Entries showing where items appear
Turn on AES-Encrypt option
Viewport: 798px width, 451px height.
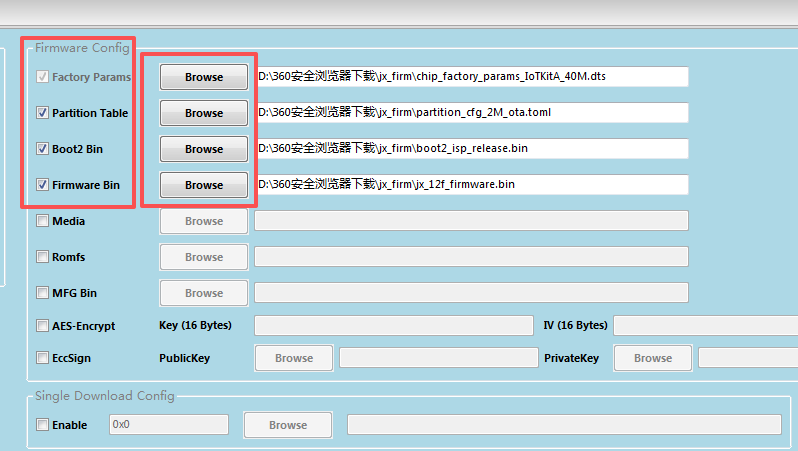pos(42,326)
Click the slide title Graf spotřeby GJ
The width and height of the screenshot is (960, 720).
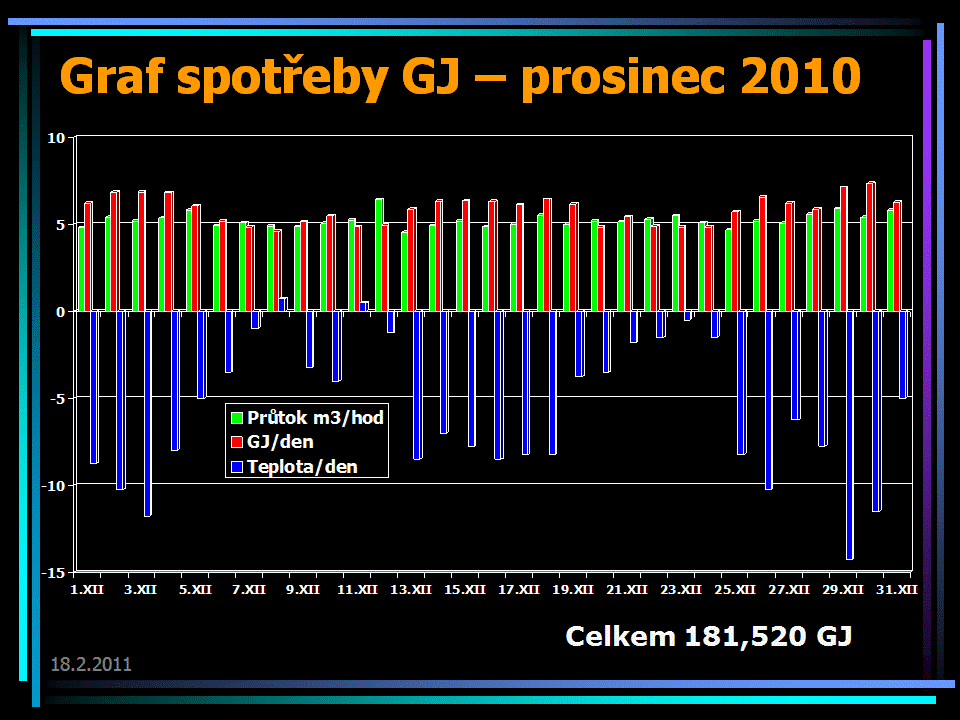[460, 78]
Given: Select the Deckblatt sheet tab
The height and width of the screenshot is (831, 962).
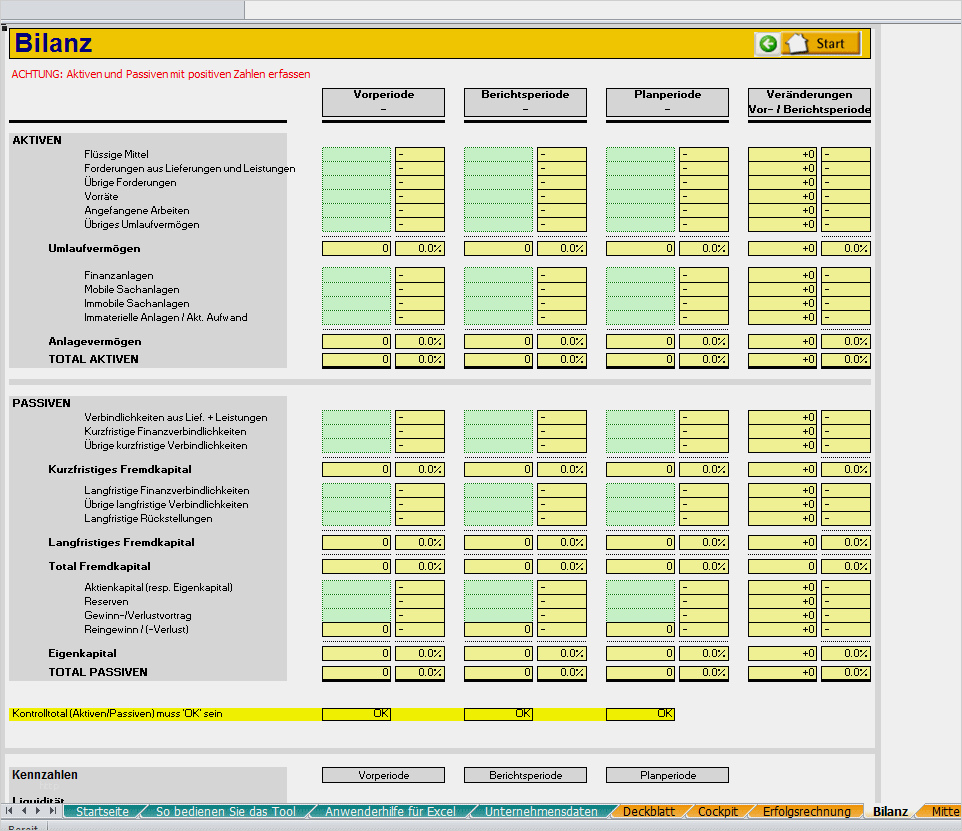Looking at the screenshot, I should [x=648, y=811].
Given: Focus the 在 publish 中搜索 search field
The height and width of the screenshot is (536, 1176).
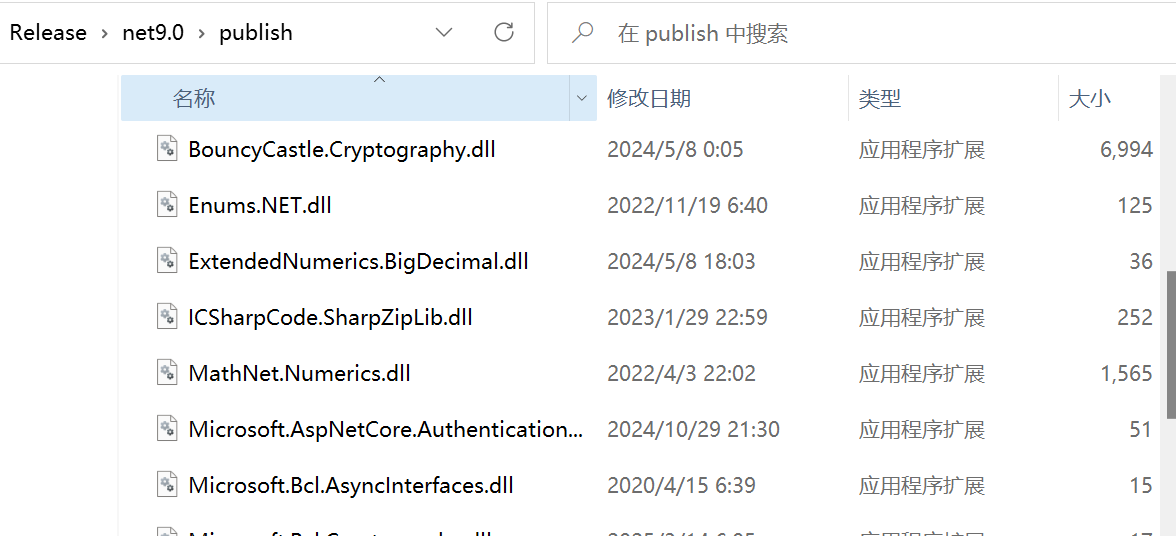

* **WORK REQUIRED**
Copy out every line in the rows above that contains the string "Given", treating uppercase and lowercase letters as different.

* **REPLY**
Given: Select the Deckblatt sheet tab
Given: Focus the 在 publish 中搜索 search field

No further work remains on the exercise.